PROBLEM TO WORK ON:
Continue the case report on premature lambs and abortions in a mob of Merino White Suffolk ewes, picking up right after its last sentence.

A wide range of infectious agents may cause ewes to abort or deliver potentially viable lambs that die before, during, or soon after birth. They include Campylobacter fetus var intestinalis, Chlamydia pecorum (previously Chlamydia psittaci and Chlamydophila pecorum), Listeria ivanovii, several Salmonella species, Brucella ovis, Leptospira spp, Yersinia pseudotuberculosis, Toxoplasma gondii, Coxiella burnetti and Akabane and Border Disease virus (Plant 1990).
In early August 2010, the owner of a mob of 180 mature Merino White Suffolk ewes noticed five dead premature foetuses and two live premature lambs. The ewes, due to commence lambing two weeks later and in fat condition, were grazing a small paddock of ryegrass, cocksfoot and clover without supplementary feeding. Cats were present in sheds near the paddock.
Five dead premature lambs were presented for examination on 4 August 2010. On autopsy, the lambs were noted to be small, premature and autolysed but otherwise no abnormalities were detected.
The placenta submitted to the laboratory was autolysed with no other significant histological findings. Serological testing of heart blood was negative for Toxoplasma. The abomasal contents from two foetuses were culture negative for Listeria and Campylobacter but from one sample a moderate, pure growth of Yersinia enterocolitica was cultured.

INFORMATION SHOWN:
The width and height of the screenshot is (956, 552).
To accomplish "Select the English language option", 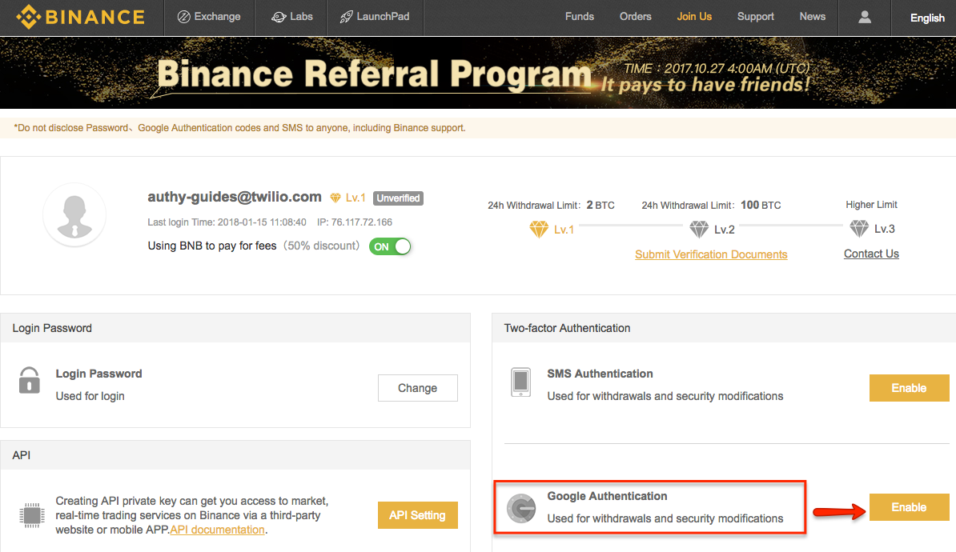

WRITTEN REPLY:
Yersinia pseudotuberculosis causes disease in a wide range of animals including man (Karbe and Erickson 1984). It was recognised as an occasional cause of abortions in ewes (Watson and Hunter 1960) and was isolated from a stillborn lamb in Western Australia (Dennis 1966), from caseous abdominal abscesses in a ewe, epididymitis/orchitis in rams and was regularly cultured in cases of enteritis most commonly in young sheep (Glastonbury 1990). Yersinia enterocolitica also causes disease in man and other animals (Brewer and Corbel 1983). It was much less commonly isolated as a cause of enteric yersiniosis (Glastonbury 1990) but was also isolated from sheep foetuses, with 'unexpected frequency,' at least in the UK (Corbel et al. 1990).
Y. pseudotuberculosis is a normal inhabitant of the intestinal tract of sheep and cattle (Karbe and Erickson 1984, Glastonbury 1990). Y. enterocolitica has been isolated from the faeces of normal pigs and cattle (Brewer and Corbel 1983) and may be present as a normal intestinal inhabitant of some sheep. It is presumed that susceptible pregnant ewes are occasionally infected orally, from either sheep or other animals, producing placentitis and a generalised bacterial infection of the foetus.